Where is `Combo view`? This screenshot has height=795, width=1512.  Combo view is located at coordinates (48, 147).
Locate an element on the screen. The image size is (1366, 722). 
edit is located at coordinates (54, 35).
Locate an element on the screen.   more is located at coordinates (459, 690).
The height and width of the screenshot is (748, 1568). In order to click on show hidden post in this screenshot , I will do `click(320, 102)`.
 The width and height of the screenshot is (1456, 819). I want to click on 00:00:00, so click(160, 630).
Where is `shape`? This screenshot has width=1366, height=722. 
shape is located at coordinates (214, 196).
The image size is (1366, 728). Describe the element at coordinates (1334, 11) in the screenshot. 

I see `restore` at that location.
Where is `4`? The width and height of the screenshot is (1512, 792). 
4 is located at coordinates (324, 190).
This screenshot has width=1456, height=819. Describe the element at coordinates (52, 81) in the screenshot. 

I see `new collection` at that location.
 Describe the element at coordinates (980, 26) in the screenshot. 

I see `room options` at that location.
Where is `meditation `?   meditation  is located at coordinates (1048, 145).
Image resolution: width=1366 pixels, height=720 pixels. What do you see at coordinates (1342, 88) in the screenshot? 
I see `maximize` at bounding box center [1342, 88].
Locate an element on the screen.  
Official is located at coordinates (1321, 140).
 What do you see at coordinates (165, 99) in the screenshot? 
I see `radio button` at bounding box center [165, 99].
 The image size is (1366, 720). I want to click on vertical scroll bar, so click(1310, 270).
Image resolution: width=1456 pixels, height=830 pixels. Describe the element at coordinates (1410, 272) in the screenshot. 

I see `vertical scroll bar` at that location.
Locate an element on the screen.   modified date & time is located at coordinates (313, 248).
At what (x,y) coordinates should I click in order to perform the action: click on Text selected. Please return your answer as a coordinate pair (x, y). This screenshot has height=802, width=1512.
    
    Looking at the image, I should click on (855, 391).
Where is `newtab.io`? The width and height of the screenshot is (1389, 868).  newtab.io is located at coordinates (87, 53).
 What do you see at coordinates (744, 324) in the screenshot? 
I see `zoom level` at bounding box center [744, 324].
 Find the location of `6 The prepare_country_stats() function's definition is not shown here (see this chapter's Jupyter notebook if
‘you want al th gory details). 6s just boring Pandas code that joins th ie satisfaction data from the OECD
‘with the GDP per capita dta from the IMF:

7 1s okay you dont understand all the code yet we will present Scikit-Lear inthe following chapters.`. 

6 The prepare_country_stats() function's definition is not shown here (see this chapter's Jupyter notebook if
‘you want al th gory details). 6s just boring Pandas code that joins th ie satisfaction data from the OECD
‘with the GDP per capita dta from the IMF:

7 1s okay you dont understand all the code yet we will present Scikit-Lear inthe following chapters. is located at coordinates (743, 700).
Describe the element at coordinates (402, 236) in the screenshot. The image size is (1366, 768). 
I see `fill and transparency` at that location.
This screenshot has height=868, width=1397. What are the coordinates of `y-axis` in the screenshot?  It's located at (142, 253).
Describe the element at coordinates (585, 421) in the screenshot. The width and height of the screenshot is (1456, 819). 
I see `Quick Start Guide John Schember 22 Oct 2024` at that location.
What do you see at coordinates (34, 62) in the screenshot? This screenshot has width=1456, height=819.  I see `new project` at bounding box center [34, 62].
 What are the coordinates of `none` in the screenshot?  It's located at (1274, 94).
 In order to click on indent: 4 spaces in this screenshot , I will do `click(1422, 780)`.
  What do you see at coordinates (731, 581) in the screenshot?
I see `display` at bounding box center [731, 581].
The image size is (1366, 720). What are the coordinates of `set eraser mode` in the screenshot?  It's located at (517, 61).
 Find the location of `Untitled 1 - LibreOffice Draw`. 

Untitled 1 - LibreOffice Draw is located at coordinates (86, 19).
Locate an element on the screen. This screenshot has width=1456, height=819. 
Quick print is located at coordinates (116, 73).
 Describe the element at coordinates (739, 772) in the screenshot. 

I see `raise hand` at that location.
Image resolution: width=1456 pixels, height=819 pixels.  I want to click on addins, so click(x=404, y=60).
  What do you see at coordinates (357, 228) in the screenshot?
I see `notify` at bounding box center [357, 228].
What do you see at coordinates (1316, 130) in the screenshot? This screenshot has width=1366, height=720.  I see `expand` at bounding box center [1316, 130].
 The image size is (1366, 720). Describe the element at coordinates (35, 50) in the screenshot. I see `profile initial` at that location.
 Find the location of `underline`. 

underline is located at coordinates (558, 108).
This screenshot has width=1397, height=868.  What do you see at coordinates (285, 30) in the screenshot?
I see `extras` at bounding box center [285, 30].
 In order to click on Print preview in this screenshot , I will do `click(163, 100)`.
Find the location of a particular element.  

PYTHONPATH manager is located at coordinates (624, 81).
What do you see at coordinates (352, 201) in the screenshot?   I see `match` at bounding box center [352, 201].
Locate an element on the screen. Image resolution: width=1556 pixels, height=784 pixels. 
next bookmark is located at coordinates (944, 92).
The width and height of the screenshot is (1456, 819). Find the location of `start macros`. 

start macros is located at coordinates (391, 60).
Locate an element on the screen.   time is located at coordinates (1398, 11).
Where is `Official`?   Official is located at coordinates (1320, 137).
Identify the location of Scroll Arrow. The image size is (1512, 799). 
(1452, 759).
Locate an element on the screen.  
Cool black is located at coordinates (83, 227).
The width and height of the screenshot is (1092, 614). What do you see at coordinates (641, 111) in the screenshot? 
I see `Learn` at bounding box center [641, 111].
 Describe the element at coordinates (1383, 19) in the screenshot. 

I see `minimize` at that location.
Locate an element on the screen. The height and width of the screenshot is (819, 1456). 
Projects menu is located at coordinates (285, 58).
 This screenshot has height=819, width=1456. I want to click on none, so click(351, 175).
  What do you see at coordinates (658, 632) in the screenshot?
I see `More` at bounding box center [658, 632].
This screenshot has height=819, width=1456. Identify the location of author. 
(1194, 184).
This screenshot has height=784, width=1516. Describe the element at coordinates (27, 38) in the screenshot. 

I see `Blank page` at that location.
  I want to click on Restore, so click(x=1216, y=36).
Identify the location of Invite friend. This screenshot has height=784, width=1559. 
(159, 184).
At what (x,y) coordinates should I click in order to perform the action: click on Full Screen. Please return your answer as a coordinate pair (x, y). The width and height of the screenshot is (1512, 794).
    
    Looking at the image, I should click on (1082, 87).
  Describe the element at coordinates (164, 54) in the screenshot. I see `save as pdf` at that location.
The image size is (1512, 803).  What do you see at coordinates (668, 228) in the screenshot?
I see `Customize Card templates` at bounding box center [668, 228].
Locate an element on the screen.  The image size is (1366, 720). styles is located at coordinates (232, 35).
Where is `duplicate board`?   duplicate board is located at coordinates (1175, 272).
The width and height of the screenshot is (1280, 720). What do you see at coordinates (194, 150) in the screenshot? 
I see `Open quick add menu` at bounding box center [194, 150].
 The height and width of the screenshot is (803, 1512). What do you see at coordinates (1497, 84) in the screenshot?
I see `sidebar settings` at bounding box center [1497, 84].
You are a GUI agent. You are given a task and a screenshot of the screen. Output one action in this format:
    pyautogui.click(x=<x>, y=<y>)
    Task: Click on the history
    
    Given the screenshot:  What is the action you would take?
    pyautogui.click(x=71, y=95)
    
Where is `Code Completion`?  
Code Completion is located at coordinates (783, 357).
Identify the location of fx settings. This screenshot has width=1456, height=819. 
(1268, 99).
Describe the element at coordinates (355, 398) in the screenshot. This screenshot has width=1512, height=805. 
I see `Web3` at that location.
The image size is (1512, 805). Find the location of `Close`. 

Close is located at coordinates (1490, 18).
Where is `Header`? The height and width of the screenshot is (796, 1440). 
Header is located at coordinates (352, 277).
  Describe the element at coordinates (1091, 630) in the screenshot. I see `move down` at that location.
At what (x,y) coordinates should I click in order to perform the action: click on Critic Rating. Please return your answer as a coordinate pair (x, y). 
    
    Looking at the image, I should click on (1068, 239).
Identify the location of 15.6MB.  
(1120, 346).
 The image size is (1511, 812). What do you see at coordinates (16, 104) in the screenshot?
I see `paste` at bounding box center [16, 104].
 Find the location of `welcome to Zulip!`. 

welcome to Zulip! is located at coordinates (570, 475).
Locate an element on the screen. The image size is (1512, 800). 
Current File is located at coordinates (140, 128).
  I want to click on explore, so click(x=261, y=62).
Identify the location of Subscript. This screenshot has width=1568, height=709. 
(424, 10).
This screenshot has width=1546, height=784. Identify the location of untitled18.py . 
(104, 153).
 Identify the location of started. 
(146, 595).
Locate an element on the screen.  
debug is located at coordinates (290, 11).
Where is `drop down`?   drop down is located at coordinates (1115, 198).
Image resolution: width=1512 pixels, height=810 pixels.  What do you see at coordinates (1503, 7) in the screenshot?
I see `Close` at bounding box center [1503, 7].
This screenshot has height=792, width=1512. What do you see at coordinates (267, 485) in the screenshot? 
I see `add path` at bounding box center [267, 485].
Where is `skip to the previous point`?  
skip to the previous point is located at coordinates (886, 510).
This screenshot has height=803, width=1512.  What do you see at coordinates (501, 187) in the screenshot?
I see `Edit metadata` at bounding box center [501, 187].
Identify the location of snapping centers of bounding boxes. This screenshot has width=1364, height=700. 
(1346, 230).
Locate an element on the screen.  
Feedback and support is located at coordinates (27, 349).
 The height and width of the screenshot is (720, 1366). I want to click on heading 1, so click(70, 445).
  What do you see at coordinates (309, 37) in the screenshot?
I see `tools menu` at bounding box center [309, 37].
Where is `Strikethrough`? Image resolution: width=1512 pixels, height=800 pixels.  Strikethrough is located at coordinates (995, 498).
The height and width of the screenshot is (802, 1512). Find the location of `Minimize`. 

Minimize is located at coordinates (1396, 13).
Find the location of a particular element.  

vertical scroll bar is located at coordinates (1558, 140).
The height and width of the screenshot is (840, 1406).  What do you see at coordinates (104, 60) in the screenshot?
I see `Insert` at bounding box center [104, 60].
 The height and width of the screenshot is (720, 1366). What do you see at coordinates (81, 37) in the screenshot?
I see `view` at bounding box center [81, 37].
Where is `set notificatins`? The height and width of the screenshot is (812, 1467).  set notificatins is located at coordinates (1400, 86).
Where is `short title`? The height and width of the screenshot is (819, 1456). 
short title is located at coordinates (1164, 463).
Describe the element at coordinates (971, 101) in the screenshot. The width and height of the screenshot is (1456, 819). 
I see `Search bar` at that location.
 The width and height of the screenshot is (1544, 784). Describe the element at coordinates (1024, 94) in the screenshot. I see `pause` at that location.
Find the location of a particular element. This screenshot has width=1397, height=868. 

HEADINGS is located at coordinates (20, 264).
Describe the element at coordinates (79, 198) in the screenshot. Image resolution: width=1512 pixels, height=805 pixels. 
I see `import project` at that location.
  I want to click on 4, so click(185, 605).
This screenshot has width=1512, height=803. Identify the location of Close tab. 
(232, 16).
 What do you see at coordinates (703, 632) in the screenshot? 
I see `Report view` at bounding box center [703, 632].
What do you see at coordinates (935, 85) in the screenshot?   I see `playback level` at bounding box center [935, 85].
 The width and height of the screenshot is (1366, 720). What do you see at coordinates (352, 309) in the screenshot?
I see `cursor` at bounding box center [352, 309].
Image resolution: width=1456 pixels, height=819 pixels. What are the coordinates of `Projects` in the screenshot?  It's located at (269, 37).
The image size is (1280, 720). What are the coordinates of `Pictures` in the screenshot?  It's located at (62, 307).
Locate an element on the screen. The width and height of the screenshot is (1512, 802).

+++++

→ YOUR TASK: Output the lines from the one containing "This screenshot has height=868, width=1397." through the one containing "Start Guide John" as a JSON list of strings, one string per line and with blank lines omitted.

→ RESPONSE:
[
  "This screenshot has height=868, width=1397. What are the coordinates of `y-axis` in the screenshot?  It's located at (142, 253).",
  "Describe the element at coordinates (585, 421) in the screenshot. The width and height of the screenshot is (1456, 819). ",
  "I see `Quick Start Guide John Schember 22 Oct 2024` at that location."
]